La tempête Xynthia a provoqué la mort de 51 personnes, un bilan qui reste encore provisoire. Hier matin, raconte Le Figaro (pages 2 et 10), "les sauveteurs ont été submergés par des coups de téléphone d'habitants inquiets d'être sans nouvelles de parents et de proches". Selon Libération (pages 2 à 5), "c'est le département de la Vendée qui a payé le plus gros tribut à la tempête avec 33 personnes décédées, suivi par la Charente-Maritime avec 11 morts". Les secours ont également enregistré deux autres décès en Loire-Atlantique, un autre en Haute-Garonne et un dans l'Yonne.

Si la Vendée et la Charente-Maritime sont les départements les plus atteints, expliquent les pouvoirs publics, c'est en raison d'une urbanisation incontrôlée du littoral. En effet, à trop vouloir construire à proximité de la mer, on a multiplié les risques d'inondation. Il existe pourtant, depuis 1995, des plans de prévention des risques naturels, indique Le Figaro.

Ces derniers interdisent les constructions dans les secteurs les plus dangereux. Cependant, les communes sont libres d'en autoriser dans des secteurs moins exposés. De plus, "ces plans ne prévoient pas la destruction des constructions datant d'avant 1995", observe le quotidien.

Face à cette situation, le chef de l'Etat, en déplacement dans les régions sinistrées, a annoncé le lancement d'une réflexion "sur le plan de l'urbanisme pour qu'une catastrophe de cette nature ne se reproduise plus", rapportent Les Echos (pages 2 et 3). Des mesures en faveur de l'entretien des digues seront également à l'étude.

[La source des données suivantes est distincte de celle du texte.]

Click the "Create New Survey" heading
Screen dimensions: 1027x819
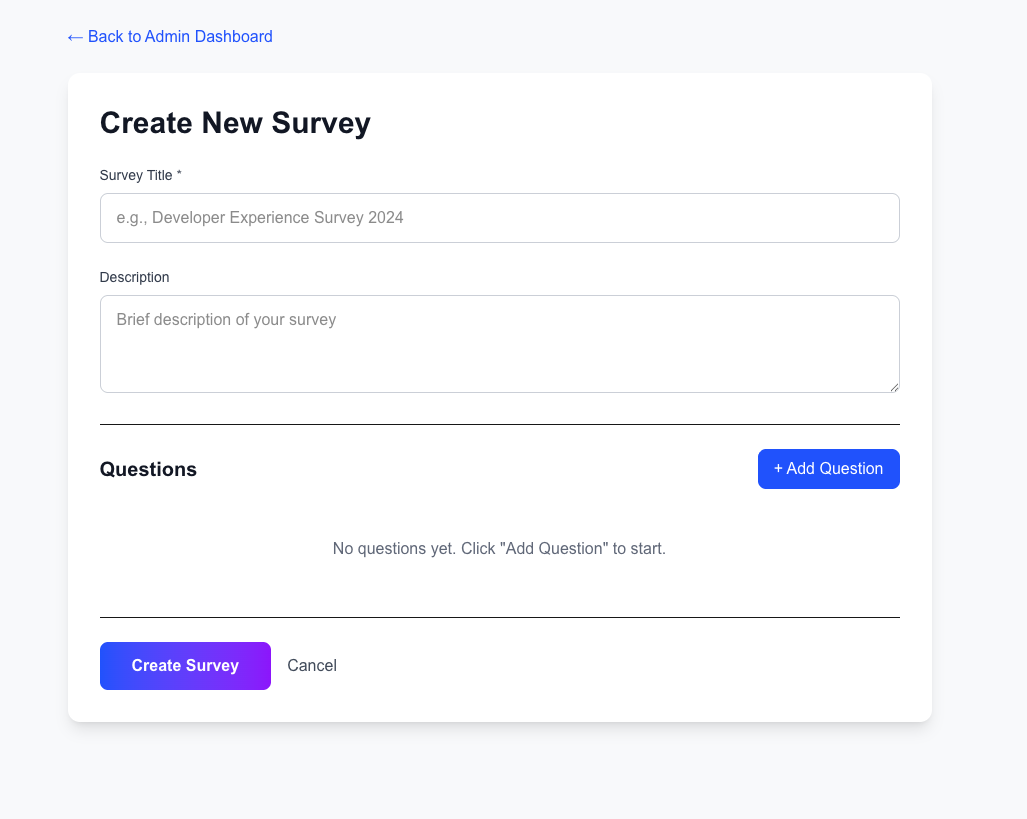tap(235, 123)
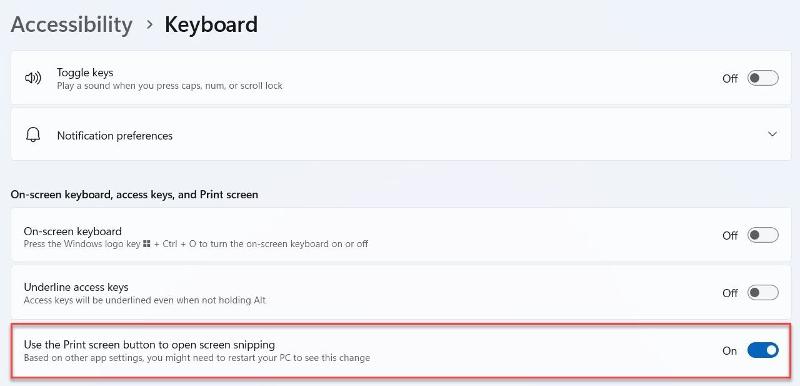Click the Toggle keys caps lock description text
The width and height of the screenshot is (800, 386).
(x=169, y=86)
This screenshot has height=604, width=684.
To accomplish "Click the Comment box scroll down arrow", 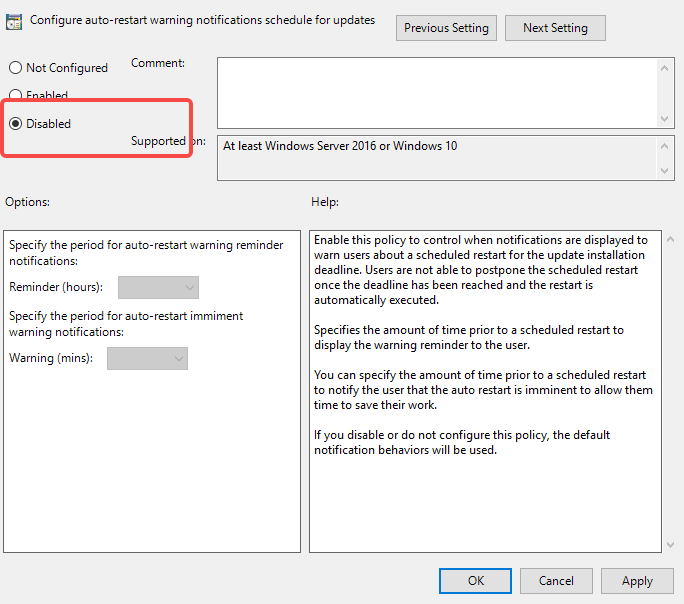I will [x=664, y=119].
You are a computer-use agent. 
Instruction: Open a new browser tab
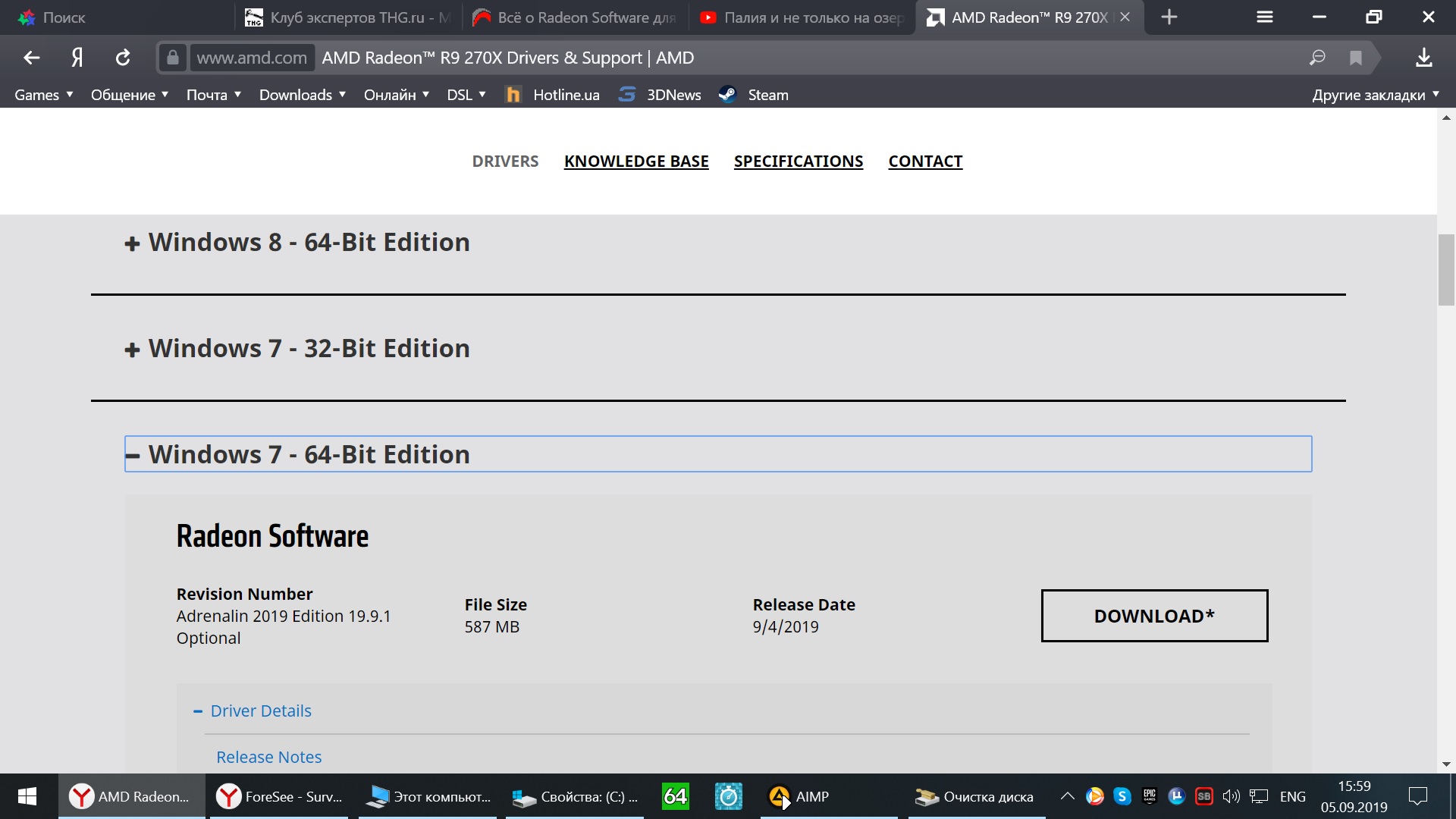(x=1169, y=17)
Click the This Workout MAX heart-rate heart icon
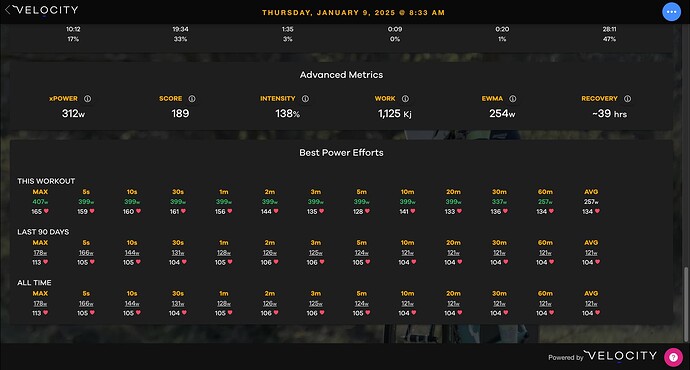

Nicolas Sarkozy a aussi annoncé "le déblocage d'urgence de 3 millions d'euros afin que les victimes puissent faire face aux dépenses immédiates", poursuit le quotidien économique.

L'arrêté de catastrophe naturelle a été publié ce matin au Journal officiel. En outre, "pour qu'aucune famille ou aucun professionnel ne soit laissé seul dans les discussions avec les assurances", un médiateur devrait être désigné, an­nonce La Croix (pages 2 et 3). De leur côté, observe La Tribune (page 24), "les assureurs vont devoir faire preuve de souplesse et de réactivité". De son côté le Groupement des entreprises mutuelles d'assurances (Gema) a annoncé hier la "mobilisation" de ses membres afin de "simplifier et accélérer les procédures d'indemnisation". Par exemple, il ne sera pas demandé d'attestation de vitesse du vent aux sociétaires et les sinistres pourront être déclarés par tous moyens, même téléphoniques.

Retour sur la pandémie de grippe A
C'est avec prudence que le directeur général de la Santé revient sur la gestion de la pandémie du virus H1N1. Dans un long entretien à Libération (pages 10 et 11), Didier Houssin reconnaît un certain nombre d'erreurs dans la gestion de cette crise sans toutefois l'assimiler à un échec.

"Quitte à vous surprendre, déclare-t-il, j'arrive à la conclusion que notre action a été couronnée de succès. Par rapport à ce que l'on pouvait craindre, il n'y a eu à ce stade, qu'environ 300 décès en France, même si c'est déjà trop." Néanmoins, Didier Houssin admet qu'on puisse "avoir un sentiment mitigé". En témoignent notamment les enquêtes parlementaires chargées d'identifier les lacunes de la campagne de vaccination.

Les autorités sanitaires ont essayé d'agir en deux temps, raconte-t-il. En premier lieu, à partir du mois de mai, il a fallu "retarder au maximum l'avancée de l'épidémie". Pour cela, des mesures "barrières" ont été prises au nombre desquelles figuraient les fermetures de classes et l'acquisition d'antiviraux. La première vague pandémique étant survenue tardivement en France, il lui paraît donc "hasardeux d'affirmer que ces mesures ont été inefficaces", affirme-t-il.

La deuxième phase a été la campagne de vaccination. Si seulement 6 millions de Français se sont fait immuniser, Didier Houssin signale que "dans la plupart des pays la couverture a été plutôt basse". Interrogé sur les réticences de certains professionnels de santé, cet expert estime qu'il faut ouvrir une réflexion sur la façon de "proposer en confiance des mesures de santé publique".

De toute cette expérience, "il y a des leçons à tirer", reconnaît-il. En particulier sur "la question des médecins généralistes, de l'organisation des soins primaires". "Je ne suis pas sûr que si c'était à refaire, nous referions les choses très différemment", avoue-t-il.